At that very moment, the boy from the door, hidden somewhere unreachable, smiled.  

(End of Part 2)

Tuesday, August 16, 2016

Welcome to my new blog!  

As many of you know, I am a huge fan of the horror genre.  I love to read, watch, study, analyze, assess and discuss anything horror.  Jaws is my favorite movie, followed closely by The Exorcist - which, btw, is my favorite book (I have read it so many times, that I cannot keep track).  I love reading horror because as a reader, it is thrilling and invigorating.  But also, as a writer, I love studying the way the authors bring terror to life....how it builds slowly, how they use language to convey such deep and powerful emotions.  And I admit, I read to learn how I might be able to do it someday myself.  So folks. today is someday.

Here is my first fiction blog - and the reason it is a blog, is because I honestly have no idea how to publish a book of short stories.   

Plus, one of the best reading experience I ever had was when I read Stephen King's "The Green Mile".  The reason it was the best reading experience for me was not as much about the story -which was indeed amazing - but because, if you do not recall, when it was initially released, it was released as a serial novel.  He released it in 6 short pieces, one month apart.  So I would get the first book, which was delightfully super light and thin, and tear through it in day - and then I had to wait a whole month to learn what happens next!  It was terrible and wonderful!  I loved that antici...pation.

So beyond the fact that I have no clue as to how to publish my works, I am very excited to utilize this method.  I will post parts of my stories once a week, and then you, dear reader, will have to wait to learn what happens.  Ready?  I have no idea what will happen, so thank you for taking this crazy, terrifying (to me!!) plunge with me.  I am really opening up to you, and you will see things that you might think - "how the hell did she come up with that!?!?".... I hope you will still be my friend after peering into the twisted darkness, hahahaha... But I figure, Stephen King still has friends, right?

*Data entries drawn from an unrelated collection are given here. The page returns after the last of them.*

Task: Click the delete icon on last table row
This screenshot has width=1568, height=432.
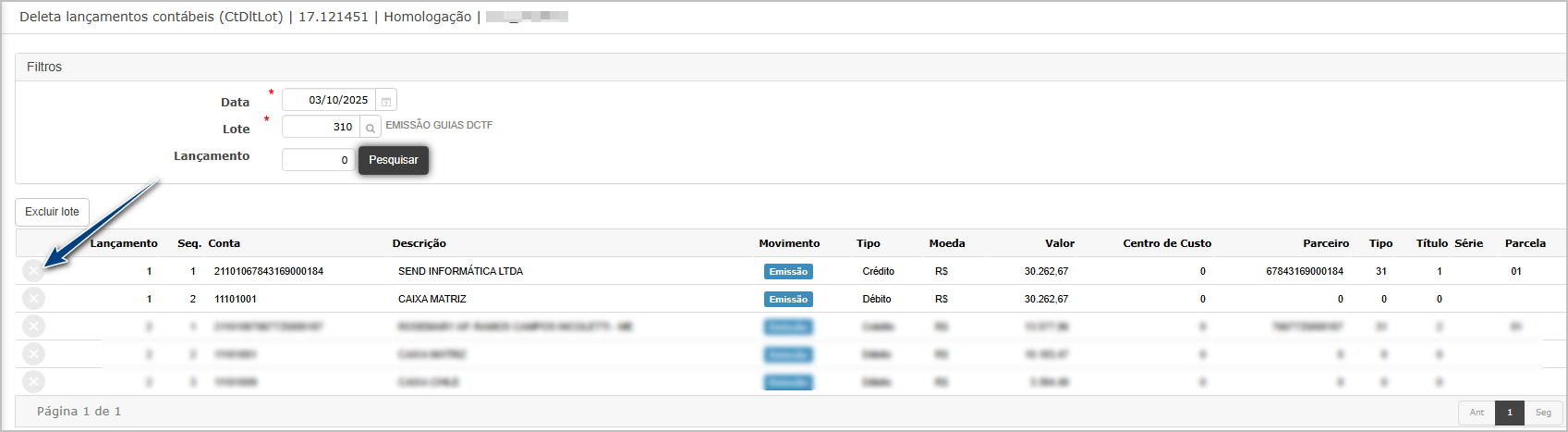Action: point(33,381)
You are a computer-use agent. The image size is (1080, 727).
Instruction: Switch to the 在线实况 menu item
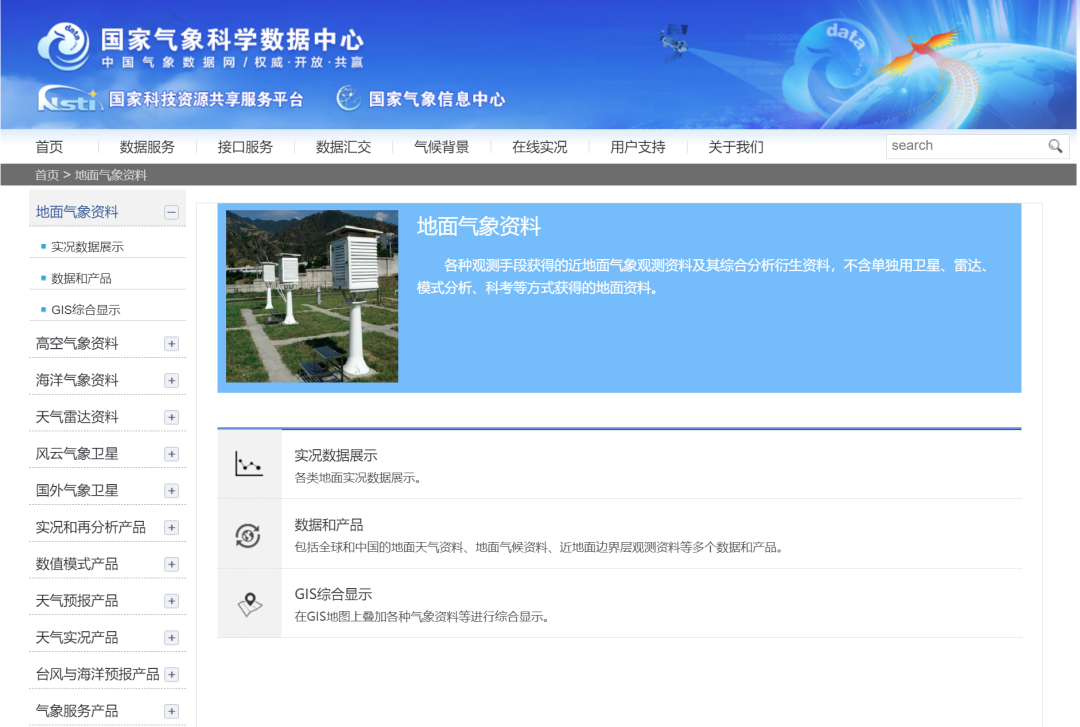pyautogui.click(x=540, y=146)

The first story is called "Tag", and here is the first part of it.  Please enjoy and let me know if you want to read what happens next! 

TAG

It was a normal morning, or so I thought… But don’t all horror stories start out that way?  I was still in bed, groggily waking up slowly.  Trying to rip my body from the soft and comfortable bedding was always a challenge in the morning.  I am not sure what the opposite phrase for a “Morning Person” is, but whatever that phrase is, it’s me.

When the doorbell first rang at this hour, just past 6am, I was so shocked that I thought it was either my imagination or a remnant of a distant floating dream.  But then the dogs started barking, and I knew it was real. 

“Who on earth…?”, I said to no one, as I was all alone in my room. 

I rose, and threw my robe over my PJs, and as I walked out of my bedroom, tossed my hair up into a messy bun.  Coffee would be great right now. 

I tripped over my running shoes at the foot of my bed as I crossed my bedroom to head towards the front door. 

“This better be good,” I mumbled to myself.

I made it to the front door, and looked out at the peep hole.  No one was there. 

“Oh, maybe a package delivery”, I thought, realizing that they often ring the bell and then rush off to deliver their next. 

So, I unlocked the front door, opened it.  I could not believe what I saw.  Standing there, all alone, was a small young boy, looking very somber and serious.  He looked about 6 years old, and despite the fact that it was July, he looked like he was freezing.  I knelt down in front of him, to see if I recognized him at all.  I didn’t know what would be weirder, if I knew him or if I didn’t.   Turns out, I didn’t.  He was not familiar at all.  He had very dark eyes, almost black, and wore no trace of a smile.

“Hello?”, I said, almost as a question.  “Can I help you?  Are you ok?”


He looked at me for a moment, and then in a cold, dead voice said, “Tag”.  He reached out with one hand, and with his pointer finger, gently touched me on the arm for just a second.   Then, he turned and slowly walked away.  I called after him to wait, I was so puzzled and at the same time, concerned for his safety.  Who was he?  What had he meant?  Where was he going?